Secondly there's an issue with duplicates. Even if you assume that having the same contents in a different sequence is OK (which is not an approach I would encourage), I don't think anyone will argue the below behaviour is desirable. Let's try variations with duplicates within each list.

var a = new []{ "foo", "bar", "spam" };
var b = new []{ "foo", "bar", "spam", "foo" };
var c = new []{ "foo", "bar", "spam", "foo", "foo" };
var d = new []{ "foo", "bar", "spam", "foo", "foo", "spam", "foo", "spam", "foo" };

While a and b generate different seqeuence hashes, GetSequenceHashCode suggests that a, c and d are all the same. Why?

If you XOR a number with itself you essentially cancel it out, i.e.

8 ^ 8 == 0;

//  8 = 00001000
//  ^
//  8 = 00001000
//  =
//  0 = 00000000

XOR by the same number again gives you the original result, i.e.

8 ^ 8 ^ 8 == 8;

//  8 = 00001000
//  ^
//  8 = 00001000
//  ^
//  8 = 00001000
//  =
//  8 = 00001000

So if we look at a and c again, substituting the simplified hash codes:

var a = new []{ 8, 16, 32 };
var c = new []{ 8, 16, 32, 8, 8 };

the hash codes are caclulated as:

int hashA = 8 ^ 16 ^ 32;         // = 56
int hashC = 8 ^ 16 ^ 32 ^ 8 ^ 8; // = 56
                       // ↑   ↑ 
                       // these two cancel each other out

and likewise with d where each pair of foo and spam cancels itself out.



回答2:

Does the hash have to be representative of the list's contents? In other words will you use the hash to determine potential equality? If not then just create a new Guid and use that.
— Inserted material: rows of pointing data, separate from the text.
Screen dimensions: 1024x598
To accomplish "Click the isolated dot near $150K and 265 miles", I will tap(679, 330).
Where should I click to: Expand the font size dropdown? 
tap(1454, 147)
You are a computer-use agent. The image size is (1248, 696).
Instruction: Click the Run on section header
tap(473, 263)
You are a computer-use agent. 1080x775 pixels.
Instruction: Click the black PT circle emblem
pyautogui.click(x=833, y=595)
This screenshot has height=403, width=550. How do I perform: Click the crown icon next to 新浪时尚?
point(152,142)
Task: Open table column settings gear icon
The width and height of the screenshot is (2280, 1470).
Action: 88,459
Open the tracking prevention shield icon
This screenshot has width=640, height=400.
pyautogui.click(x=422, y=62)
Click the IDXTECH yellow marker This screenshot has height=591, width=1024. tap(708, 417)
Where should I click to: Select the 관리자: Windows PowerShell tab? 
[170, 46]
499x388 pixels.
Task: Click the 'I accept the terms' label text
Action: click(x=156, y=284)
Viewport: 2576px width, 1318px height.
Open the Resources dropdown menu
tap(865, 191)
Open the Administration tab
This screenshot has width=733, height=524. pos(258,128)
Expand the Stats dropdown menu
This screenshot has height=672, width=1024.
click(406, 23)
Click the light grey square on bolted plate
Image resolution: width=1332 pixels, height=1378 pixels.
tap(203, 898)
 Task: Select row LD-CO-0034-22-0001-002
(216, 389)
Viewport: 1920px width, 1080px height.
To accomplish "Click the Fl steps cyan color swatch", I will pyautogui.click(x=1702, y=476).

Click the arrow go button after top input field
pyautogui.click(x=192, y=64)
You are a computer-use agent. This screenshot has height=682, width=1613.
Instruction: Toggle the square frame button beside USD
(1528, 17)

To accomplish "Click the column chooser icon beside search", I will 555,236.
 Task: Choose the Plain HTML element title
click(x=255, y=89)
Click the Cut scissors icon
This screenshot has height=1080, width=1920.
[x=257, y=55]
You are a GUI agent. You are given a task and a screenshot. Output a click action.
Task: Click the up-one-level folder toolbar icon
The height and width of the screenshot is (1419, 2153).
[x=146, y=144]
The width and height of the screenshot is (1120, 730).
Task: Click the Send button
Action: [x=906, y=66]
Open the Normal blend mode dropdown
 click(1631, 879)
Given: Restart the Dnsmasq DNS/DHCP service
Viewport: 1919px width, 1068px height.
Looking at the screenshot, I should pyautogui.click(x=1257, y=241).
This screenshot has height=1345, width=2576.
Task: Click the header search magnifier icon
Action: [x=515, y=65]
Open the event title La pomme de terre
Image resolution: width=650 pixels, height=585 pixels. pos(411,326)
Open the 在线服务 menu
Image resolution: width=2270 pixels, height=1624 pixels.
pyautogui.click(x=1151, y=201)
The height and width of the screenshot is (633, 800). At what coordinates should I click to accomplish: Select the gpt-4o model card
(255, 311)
If the identifier does need to represent the contents of the list then you can either generate a hashcode based on the contents of the list (this will be inefficient as you will be unable to cache this value as the list's contents may change) or forgo the hash altogether and use Enumerable.SequenceEquals to determine equality.


Here is an example of how I would implement getting a hash code for a List<T>. First of all, if you are going to get a hash code for a particular object your really ought to make sure that object will not change. If that object does change then your hash code is no longer any good.

The best way to work with a list that can be "frozen" (meaning no items added or removed after a certain point) is to call AsReadOnly. This will give you a ReadOnlyCollection<T>. The implementation below hinges on a ReadOnlyCollection<T> just to be safe so keep that in mind:

using System;
using System.Collections.Generic;
using System.Collections.ObjectModel;
using System.Linq;

class Example
{
    static void Main()
    {
        var seqOne = new List<int> { 1, 2, 3, 4, 5, 6 };
        var seqTwo = new List<int> { 6, 5, 4, 3, 2, 1 };

        var seqOneCode = seqOne.AsReadOnly().GetSequenceHashCode();
        var seqTwoCode = seqTwo.AsReadOnly().GetSequenceHashCode();

        Console.WriteLine(seqOneCode == seqTwoCode);
    }
}

static class Extensions
{
    public static int GetSequenceHashCode<T>(this ReadOnlyCollection<T> sequence)
    {
        return sequence
            .Select(item => item.GetHashCode())
            .Aggregate((total, nextCode) => total ^ nextCode);
    }
}

Oh, one last thing - make sure that your MyRichObject type has a good GetHashCode implementation itself otherwise your hash code for the list will potentially yield a lot of false positives upon comparison.